Analysts at Bank of America (BofA) highlighted a shift in market sentiment, with long positions in the US dollar identified as the most crowded trade, and now a significant headwind for the currency. This perspective is consistent with BofA’s recent reports on the US dollar, highlighting the stark contrast between current market positions and historical trends.
The analysts’ findings indicate growing concern among market participants about global inflation, especially with a new acceleration expected by 2025. Inflation expectations for the eurozone are clearly visible, underscoring broader concerns about inflationary pressures.

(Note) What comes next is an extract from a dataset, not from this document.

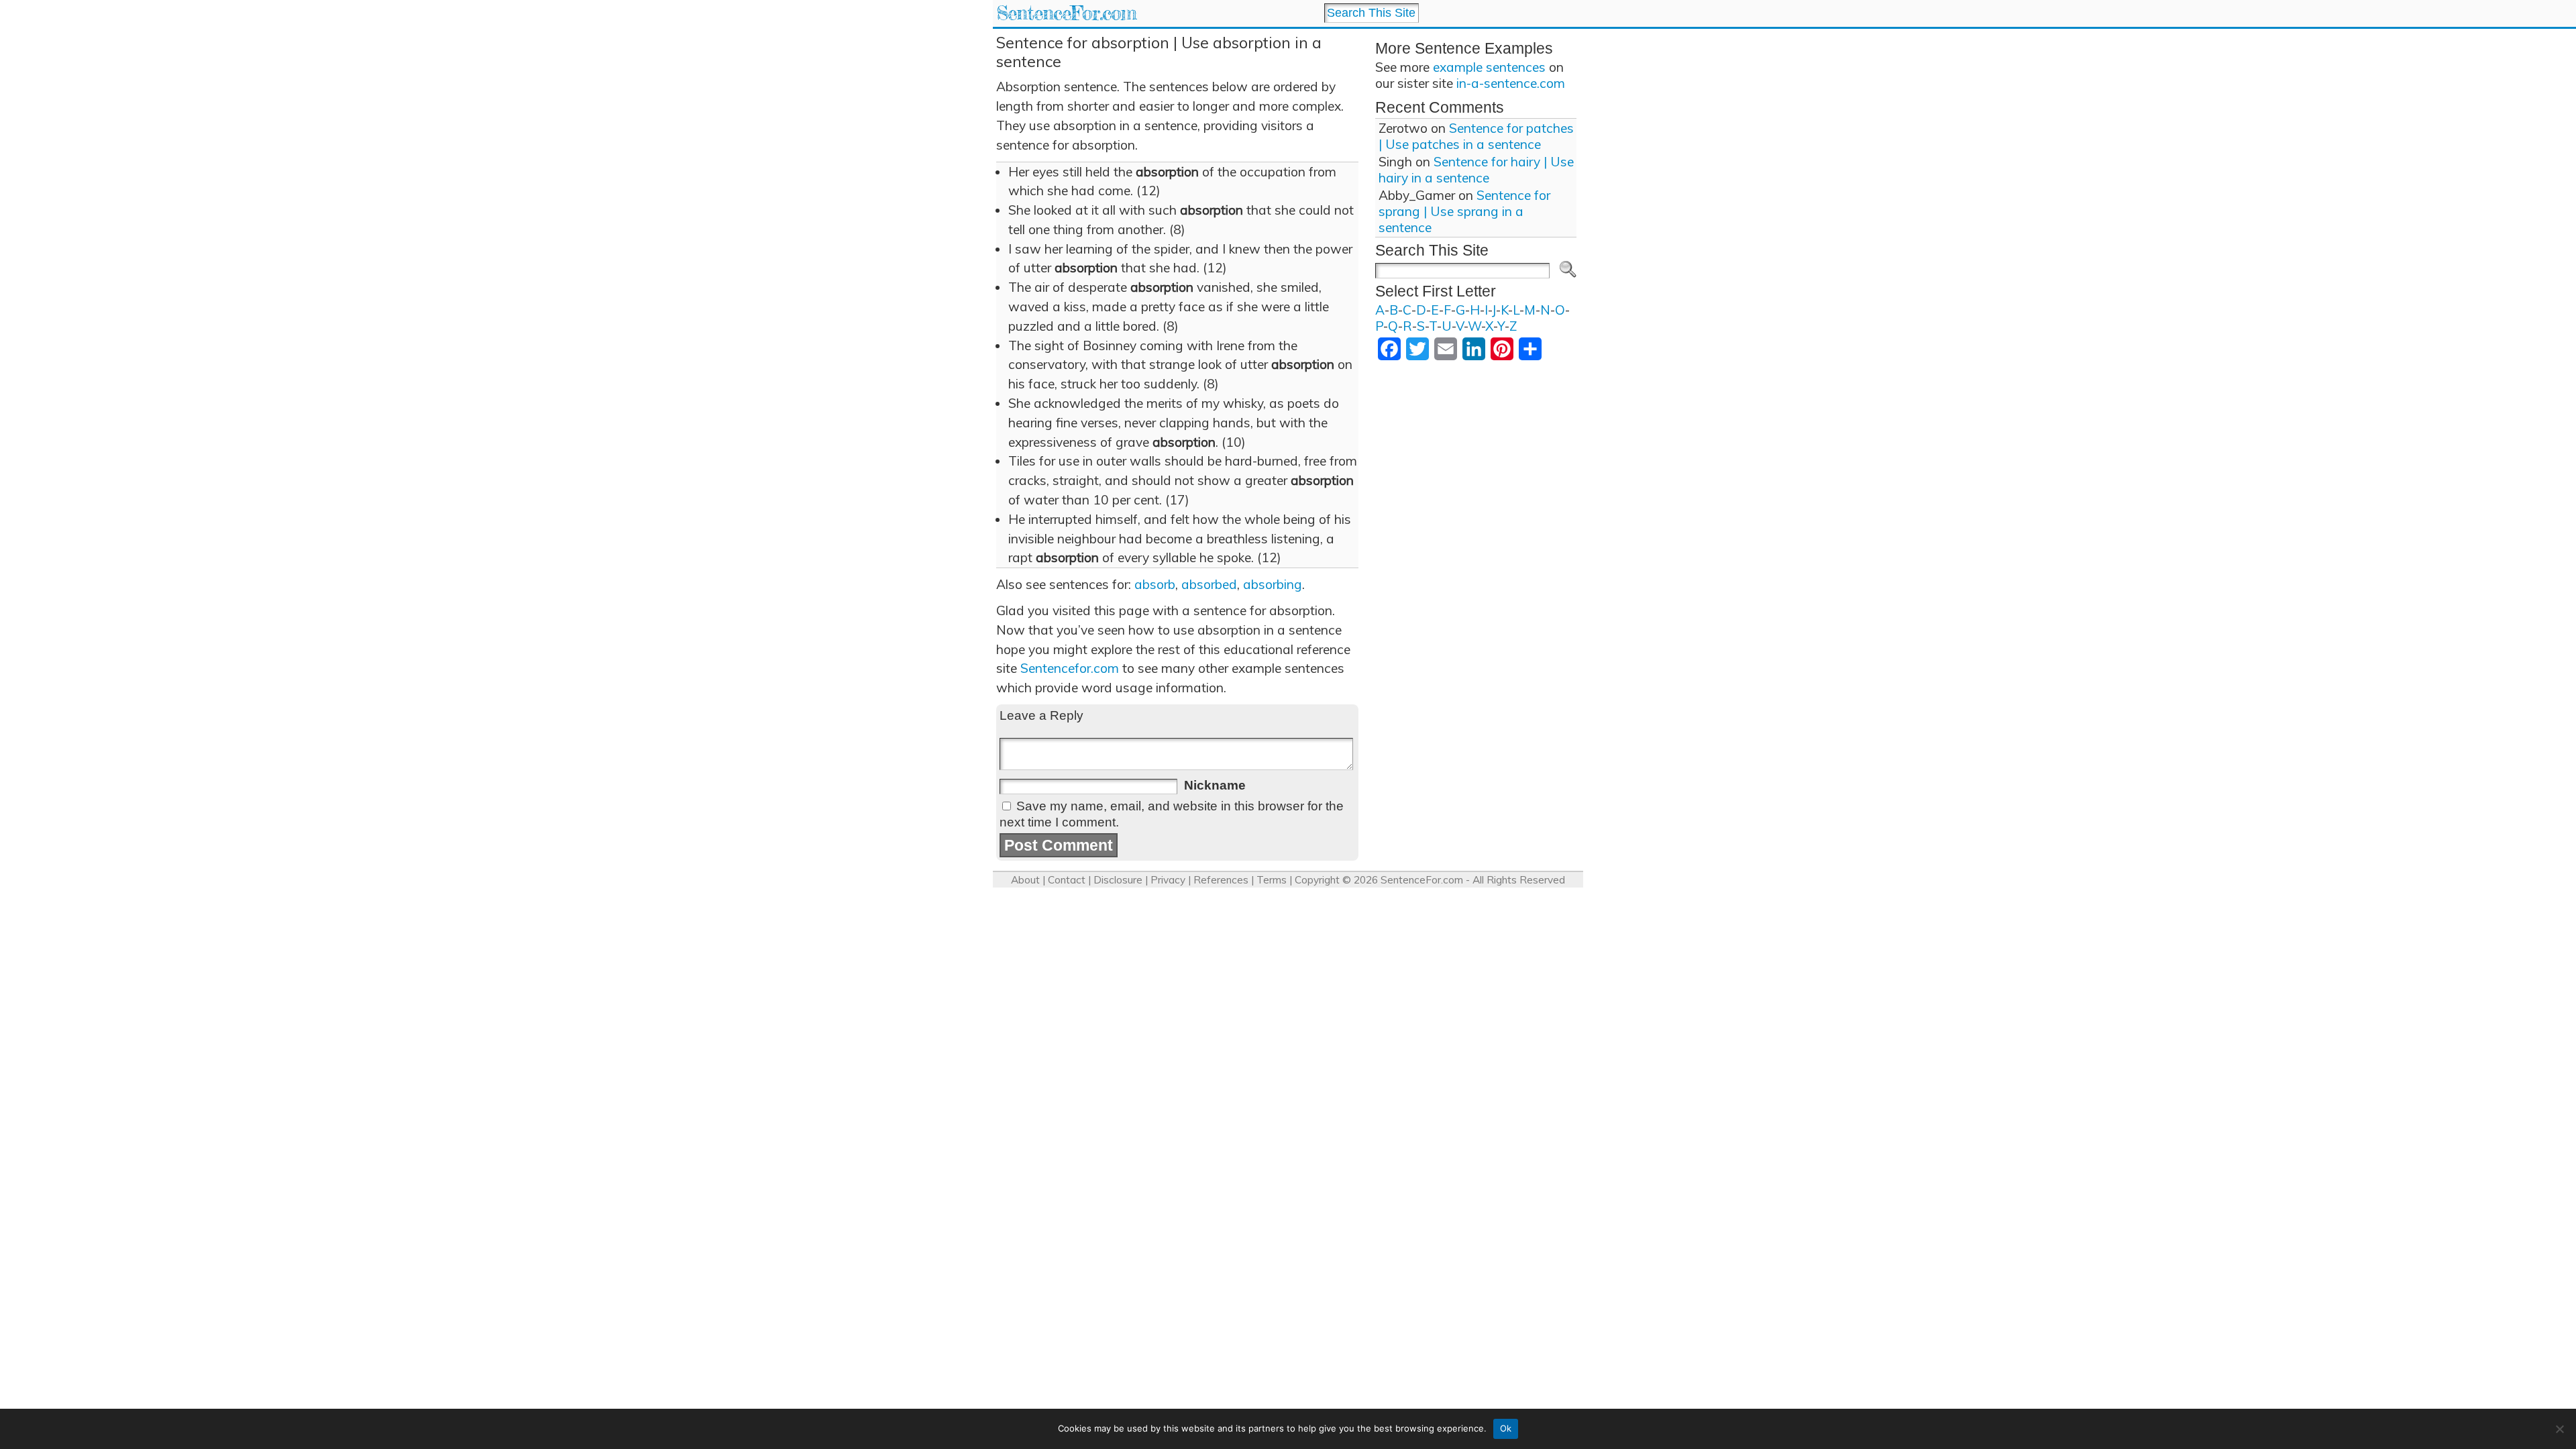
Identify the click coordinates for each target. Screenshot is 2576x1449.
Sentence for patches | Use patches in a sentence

Moreover, while emerging markets (EM) investors appear to have discounted worst-case scenarios regarding rates, the upturn in sentiment is seen as cautious. The cautious attitude of emerging market investors reflects the uncertainty and challenges in the global trading environment.
BofA’s analysis shows that the strong positioning in favor of the US dollar could be problematic. The report, dated January 14, 2025, points out that the size of long positions in USD is exceptional, not only in a historical context, but also compared to the trends of the past year.
Furthermore, the disconnect between conviction and positioning is clear, with only a fifth of respondents considering long USD as their most convincing trade. This is despite 42% of respondents expecting 10-year US Treasury yields to peak above 5%, according to a separate piece of evidence from the bank’s survey.